### PROBLEM:
How many lines of the material below contain the word "immigrants"? Reply with the number alone.
TASK MATERIAL start
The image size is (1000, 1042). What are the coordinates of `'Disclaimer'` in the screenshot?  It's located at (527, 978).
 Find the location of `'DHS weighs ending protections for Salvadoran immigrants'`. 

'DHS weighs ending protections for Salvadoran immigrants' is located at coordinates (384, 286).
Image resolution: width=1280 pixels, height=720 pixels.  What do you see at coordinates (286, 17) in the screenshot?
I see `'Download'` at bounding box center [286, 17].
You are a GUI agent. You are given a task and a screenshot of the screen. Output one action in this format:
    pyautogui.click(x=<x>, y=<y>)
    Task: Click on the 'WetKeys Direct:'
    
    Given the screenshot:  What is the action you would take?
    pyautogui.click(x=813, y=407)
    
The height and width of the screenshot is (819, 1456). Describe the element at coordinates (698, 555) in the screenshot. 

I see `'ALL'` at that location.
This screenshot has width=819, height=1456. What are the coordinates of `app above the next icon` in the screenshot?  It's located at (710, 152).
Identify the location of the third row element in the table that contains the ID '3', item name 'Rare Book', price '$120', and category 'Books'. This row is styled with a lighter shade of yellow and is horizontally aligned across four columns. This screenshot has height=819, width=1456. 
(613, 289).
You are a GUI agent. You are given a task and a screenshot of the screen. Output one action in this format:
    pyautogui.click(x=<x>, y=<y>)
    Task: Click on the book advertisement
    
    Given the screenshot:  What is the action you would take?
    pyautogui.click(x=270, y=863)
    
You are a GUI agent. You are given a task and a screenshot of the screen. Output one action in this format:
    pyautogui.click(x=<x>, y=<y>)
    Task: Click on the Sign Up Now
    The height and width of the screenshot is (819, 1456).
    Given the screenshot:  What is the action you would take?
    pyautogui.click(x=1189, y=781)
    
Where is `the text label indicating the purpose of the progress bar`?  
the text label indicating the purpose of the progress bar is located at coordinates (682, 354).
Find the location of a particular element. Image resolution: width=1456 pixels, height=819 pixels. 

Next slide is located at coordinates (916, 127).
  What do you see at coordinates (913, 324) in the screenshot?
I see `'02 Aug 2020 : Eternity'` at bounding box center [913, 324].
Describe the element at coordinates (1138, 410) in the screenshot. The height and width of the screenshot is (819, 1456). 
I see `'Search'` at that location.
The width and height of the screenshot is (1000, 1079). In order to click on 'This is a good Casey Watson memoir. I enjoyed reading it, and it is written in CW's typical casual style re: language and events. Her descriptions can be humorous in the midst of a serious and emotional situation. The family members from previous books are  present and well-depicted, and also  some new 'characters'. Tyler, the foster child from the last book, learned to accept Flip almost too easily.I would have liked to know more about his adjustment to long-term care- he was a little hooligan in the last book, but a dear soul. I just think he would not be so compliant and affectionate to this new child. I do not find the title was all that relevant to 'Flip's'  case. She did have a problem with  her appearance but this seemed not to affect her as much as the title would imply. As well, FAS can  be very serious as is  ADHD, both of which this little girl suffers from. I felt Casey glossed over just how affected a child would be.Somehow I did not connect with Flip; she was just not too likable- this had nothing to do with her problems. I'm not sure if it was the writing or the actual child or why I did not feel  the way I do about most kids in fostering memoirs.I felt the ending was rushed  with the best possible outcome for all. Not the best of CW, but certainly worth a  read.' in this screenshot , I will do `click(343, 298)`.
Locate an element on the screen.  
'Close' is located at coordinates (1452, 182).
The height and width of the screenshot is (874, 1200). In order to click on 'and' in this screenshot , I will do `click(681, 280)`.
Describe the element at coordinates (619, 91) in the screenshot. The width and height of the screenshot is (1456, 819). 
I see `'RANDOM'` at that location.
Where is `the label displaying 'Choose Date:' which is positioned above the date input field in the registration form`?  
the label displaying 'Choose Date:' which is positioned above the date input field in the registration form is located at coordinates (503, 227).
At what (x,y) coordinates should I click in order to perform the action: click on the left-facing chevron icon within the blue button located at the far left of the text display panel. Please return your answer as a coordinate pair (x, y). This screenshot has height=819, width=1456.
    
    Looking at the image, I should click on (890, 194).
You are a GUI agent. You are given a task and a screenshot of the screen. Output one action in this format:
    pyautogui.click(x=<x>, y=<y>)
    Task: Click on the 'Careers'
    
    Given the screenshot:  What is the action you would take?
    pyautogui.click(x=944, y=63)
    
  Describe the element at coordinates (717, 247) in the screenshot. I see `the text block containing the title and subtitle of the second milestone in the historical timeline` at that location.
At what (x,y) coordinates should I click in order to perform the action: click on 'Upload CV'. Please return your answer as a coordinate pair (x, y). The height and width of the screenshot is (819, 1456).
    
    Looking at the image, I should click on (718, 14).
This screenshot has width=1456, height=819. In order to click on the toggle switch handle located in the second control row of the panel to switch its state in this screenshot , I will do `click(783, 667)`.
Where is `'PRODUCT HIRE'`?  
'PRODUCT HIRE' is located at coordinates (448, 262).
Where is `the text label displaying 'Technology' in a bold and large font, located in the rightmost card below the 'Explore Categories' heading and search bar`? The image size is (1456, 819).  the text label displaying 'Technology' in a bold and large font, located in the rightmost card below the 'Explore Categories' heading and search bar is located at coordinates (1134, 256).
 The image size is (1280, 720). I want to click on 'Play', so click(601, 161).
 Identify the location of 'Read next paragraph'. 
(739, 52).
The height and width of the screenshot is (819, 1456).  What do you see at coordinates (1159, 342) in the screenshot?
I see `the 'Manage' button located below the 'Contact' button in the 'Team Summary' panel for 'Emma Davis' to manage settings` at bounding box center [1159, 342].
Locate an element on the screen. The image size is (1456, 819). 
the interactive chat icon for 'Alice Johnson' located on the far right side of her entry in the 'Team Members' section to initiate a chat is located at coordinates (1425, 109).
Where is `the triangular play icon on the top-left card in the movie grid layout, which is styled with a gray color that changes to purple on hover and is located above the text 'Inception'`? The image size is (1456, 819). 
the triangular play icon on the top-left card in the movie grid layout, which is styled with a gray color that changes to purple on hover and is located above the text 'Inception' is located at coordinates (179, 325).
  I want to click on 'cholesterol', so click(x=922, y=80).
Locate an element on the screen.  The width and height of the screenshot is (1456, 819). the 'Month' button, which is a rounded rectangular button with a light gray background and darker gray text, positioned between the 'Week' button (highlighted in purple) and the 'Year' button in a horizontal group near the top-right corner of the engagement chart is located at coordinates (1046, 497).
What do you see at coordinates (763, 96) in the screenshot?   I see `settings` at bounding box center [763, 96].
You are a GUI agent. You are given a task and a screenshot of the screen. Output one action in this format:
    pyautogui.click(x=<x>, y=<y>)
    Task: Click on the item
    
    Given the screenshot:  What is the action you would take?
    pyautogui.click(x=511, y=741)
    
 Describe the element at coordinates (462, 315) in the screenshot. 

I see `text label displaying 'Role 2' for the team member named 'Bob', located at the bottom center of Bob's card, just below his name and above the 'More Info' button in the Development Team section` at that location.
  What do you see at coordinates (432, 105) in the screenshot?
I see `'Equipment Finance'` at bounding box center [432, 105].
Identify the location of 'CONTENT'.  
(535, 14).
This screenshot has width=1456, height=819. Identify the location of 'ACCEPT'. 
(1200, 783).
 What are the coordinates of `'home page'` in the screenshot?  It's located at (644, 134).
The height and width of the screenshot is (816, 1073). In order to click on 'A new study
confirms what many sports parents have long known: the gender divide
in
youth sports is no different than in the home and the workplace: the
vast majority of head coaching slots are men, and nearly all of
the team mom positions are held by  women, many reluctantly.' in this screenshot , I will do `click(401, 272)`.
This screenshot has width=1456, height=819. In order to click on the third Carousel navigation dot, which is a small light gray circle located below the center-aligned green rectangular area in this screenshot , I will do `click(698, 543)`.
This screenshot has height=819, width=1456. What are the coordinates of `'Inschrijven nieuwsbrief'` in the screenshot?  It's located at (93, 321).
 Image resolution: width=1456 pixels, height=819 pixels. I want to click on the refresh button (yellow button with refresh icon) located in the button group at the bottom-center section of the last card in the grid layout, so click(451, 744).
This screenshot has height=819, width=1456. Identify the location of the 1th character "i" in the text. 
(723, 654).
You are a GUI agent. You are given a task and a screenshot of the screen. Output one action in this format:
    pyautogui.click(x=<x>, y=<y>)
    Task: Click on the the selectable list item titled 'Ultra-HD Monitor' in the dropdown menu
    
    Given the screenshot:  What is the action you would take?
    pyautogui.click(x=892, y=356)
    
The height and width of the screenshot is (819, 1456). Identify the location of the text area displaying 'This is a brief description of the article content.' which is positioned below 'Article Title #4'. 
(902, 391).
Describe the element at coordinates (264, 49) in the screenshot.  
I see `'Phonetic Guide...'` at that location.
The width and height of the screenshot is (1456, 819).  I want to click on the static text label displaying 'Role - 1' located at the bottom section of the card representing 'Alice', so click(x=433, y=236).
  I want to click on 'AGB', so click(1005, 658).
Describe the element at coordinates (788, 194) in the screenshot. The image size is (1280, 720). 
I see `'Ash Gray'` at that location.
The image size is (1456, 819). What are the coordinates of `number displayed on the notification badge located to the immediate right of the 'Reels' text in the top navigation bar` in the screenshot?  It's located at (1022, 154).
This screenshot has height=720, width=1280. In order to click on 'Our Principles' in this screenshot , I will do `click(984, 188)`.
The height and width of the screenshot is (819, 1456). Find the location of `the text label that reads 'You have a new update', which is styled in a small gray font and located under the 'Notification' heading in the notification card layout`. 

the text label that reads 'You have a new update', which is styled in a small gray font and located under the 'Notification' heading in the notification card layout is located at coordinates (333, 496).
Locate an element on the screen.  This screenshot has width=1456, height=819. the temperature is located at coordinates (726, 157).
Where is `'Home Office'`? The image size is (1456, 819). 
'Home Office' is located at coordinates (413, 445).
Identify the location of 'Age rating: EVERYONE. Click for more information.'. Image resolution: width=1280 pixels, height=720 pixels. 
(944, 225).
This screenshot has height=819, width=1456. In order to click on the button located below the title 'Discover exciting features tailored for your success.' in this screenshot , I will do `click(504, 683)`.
TASK MATERIAL end
### RESULT BELOW:
2